**FRAGMENTO DEL TEXTO**
○ ○ ○
La jerga del viñedo
Quien ha vivido en Labastida conoce palabras como espregurar; que no es otra cosa que quitar las hojas y lo que haya de malo en la cepa. También hablan de desnietar al sarmiento (eliminar los brotes que sobran) o de ‘la morisca’, una herramienta que se ha usado tradicionalmente para limpiar de hierbas del viñedo.
Cada lugar tiene su propia jerga vinculada a la vida tradicional. En este pueblo la vida está unida al viñedo, donde cada quien, desde tiempo inmemorial, tenía una labor que hacer.
Eulalia Orive lo sabe bien. Desde niña, al salir de clase, pasaba por el viñedo a ayudar a su padre en las tareas de espregurar, desnietar y vendimiar, labores todas ellas reservadas a las mujeres. La morisca nunca la usó, ni siquiera de adulta y con viñedos propios.
“En este pueblo nunca he visto a una mujer podar las vides”, y es que esa labor ha estado tradicionalmente reservada al hombre, porque para podar “hay que saber”. El siglo XXI parece haber llegado con aires más igualitarios, y Mikel Gil, el nieto de Eulalia, asegura conocer a muchas chicas que podan las vides.
○ ○ ○
**DATOS PROPORCIONADOS**

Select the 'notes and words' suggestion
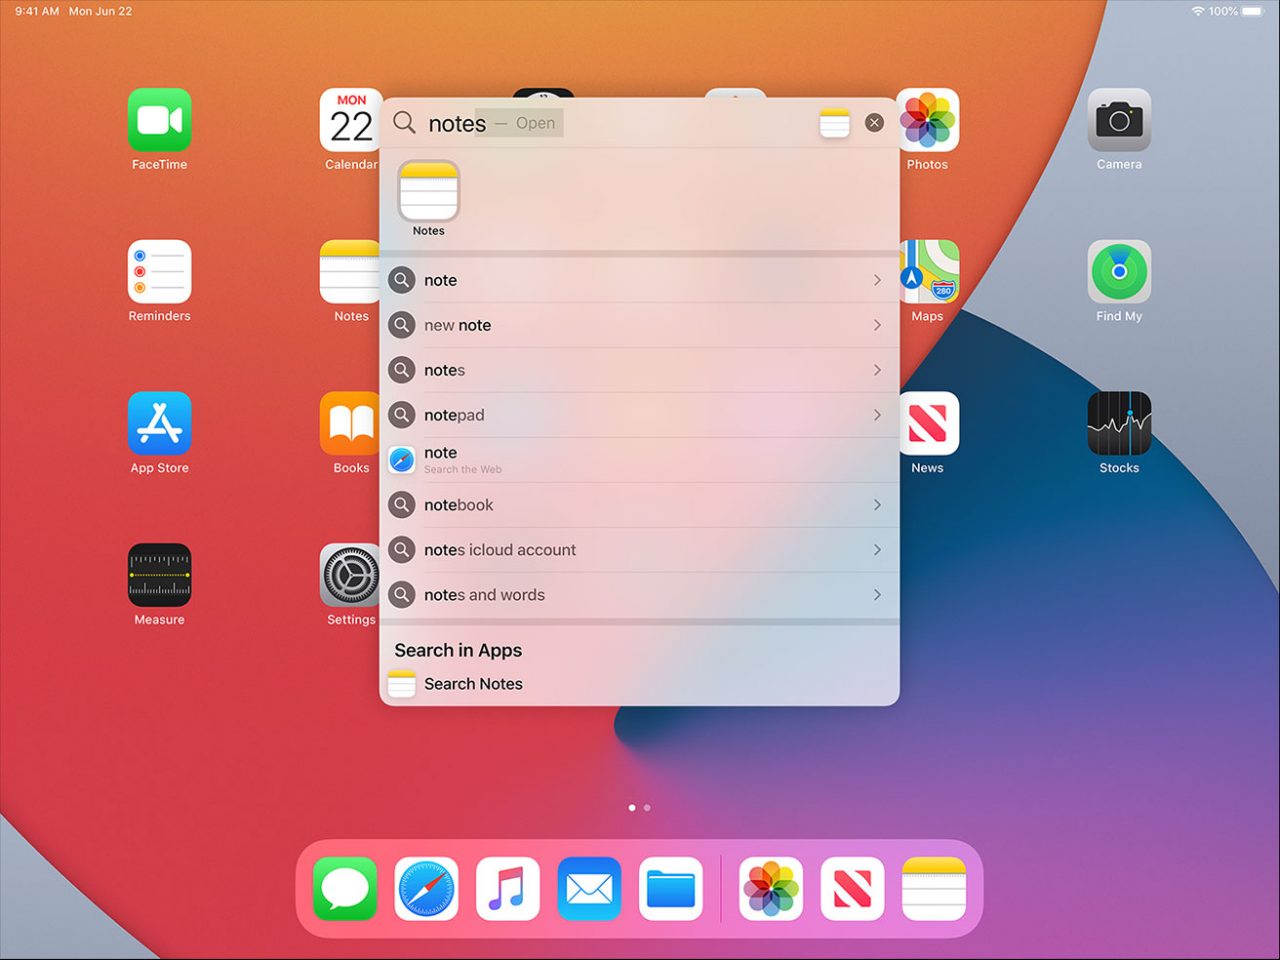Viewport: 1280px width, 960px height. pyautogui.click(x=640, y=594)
○ ○ ○
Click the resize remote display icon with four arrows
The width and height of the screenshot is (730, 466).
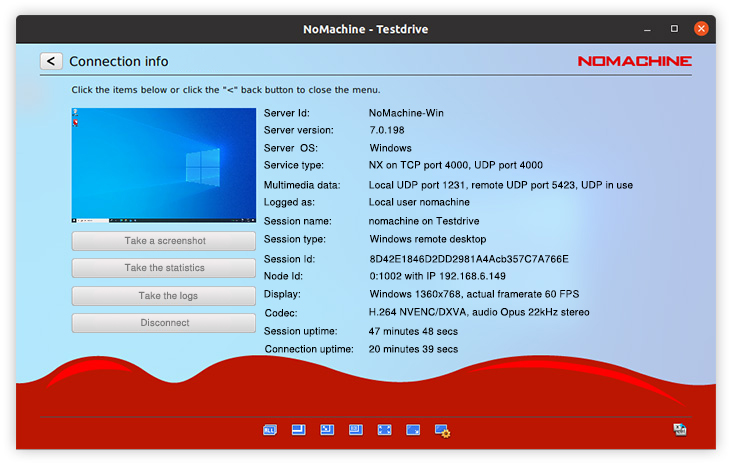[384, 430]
○ ○ ○
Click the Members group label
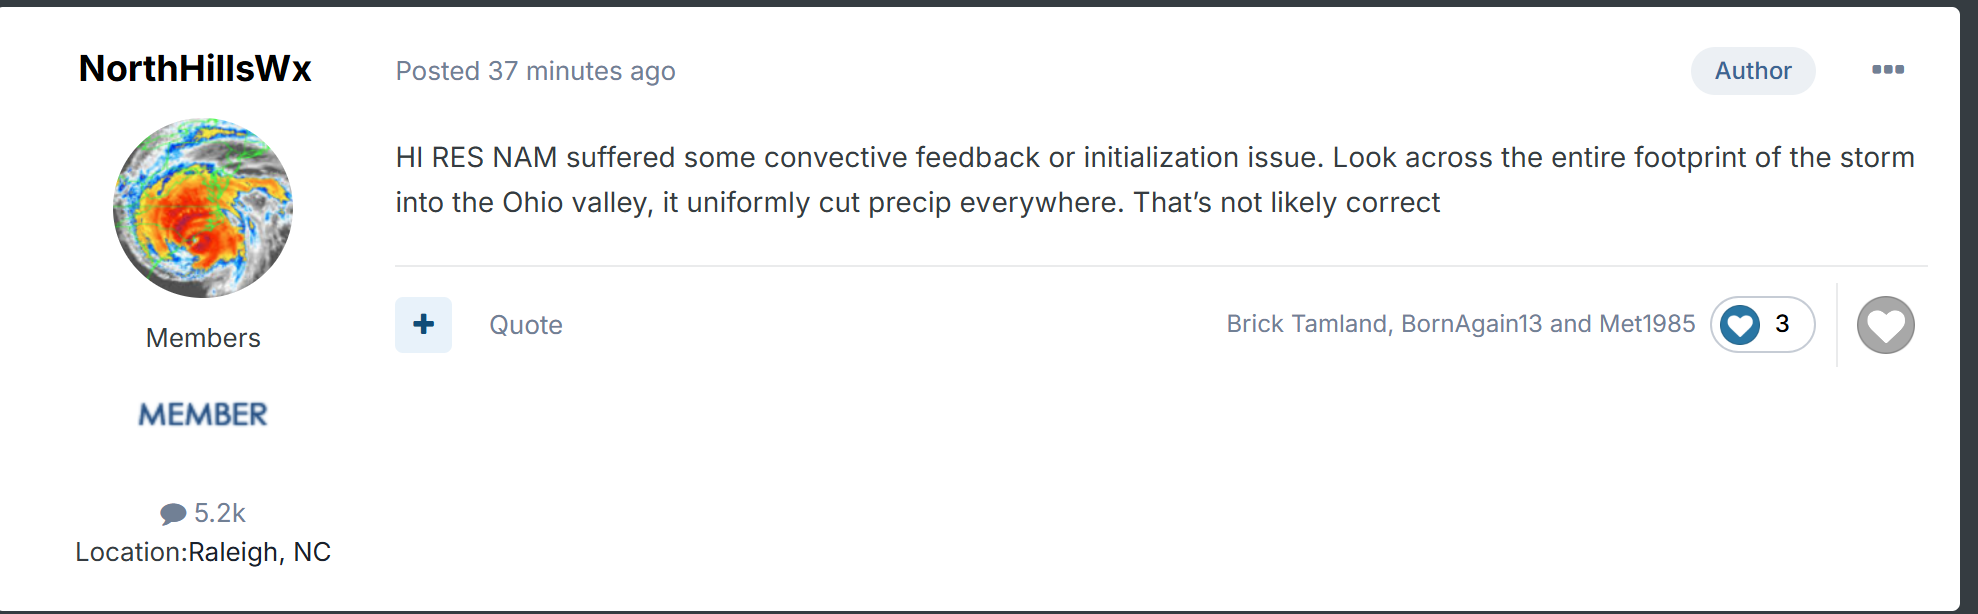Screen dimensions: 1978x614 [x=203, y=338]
○ ○ ○
**OBJETIVO DE LA TAREA**
Prosiga el texto sobre la jerga del viñedo en Labastida a partir de su última oración.

**RESULTADO FINAL**
Otras costumbres
Eulalia Orive nació en el siglo XX en Labastida, como lo hicieron sus padres y sus abuelos, y también aquí se han criado sus hijos y sus nietos. Nació en una casa que no era de ellos, sino del dueño de las viñas que atendía y trabajaba su padre. El campo y las uvas han formado parte de su existencia, y han sido el motor y el fundamento de la tierra que conoce.
Entonces el apellido Pobes era el de los señores. Para ellos trabajaba el padre de Eulalia en el campo, levantándose a menudo a las dos de la madrugada para echar nitratos a las tierras, y continuar después con el resto de la jornada. Su madre servía en la casa de los Pobes, y le contaba que ni una servilleta se agachaban a recoger si se les caía. Eran otros tiempos, años en que las diferencias entre ricos y pobres se volvían abismos insalvables.
Junto a los señores estaban las autoridades, entre ellas el cura, al que besaban la mano en la misma calle si se le encontraban cuando eran niñas. La recompensa: un caramelo de malvavisco.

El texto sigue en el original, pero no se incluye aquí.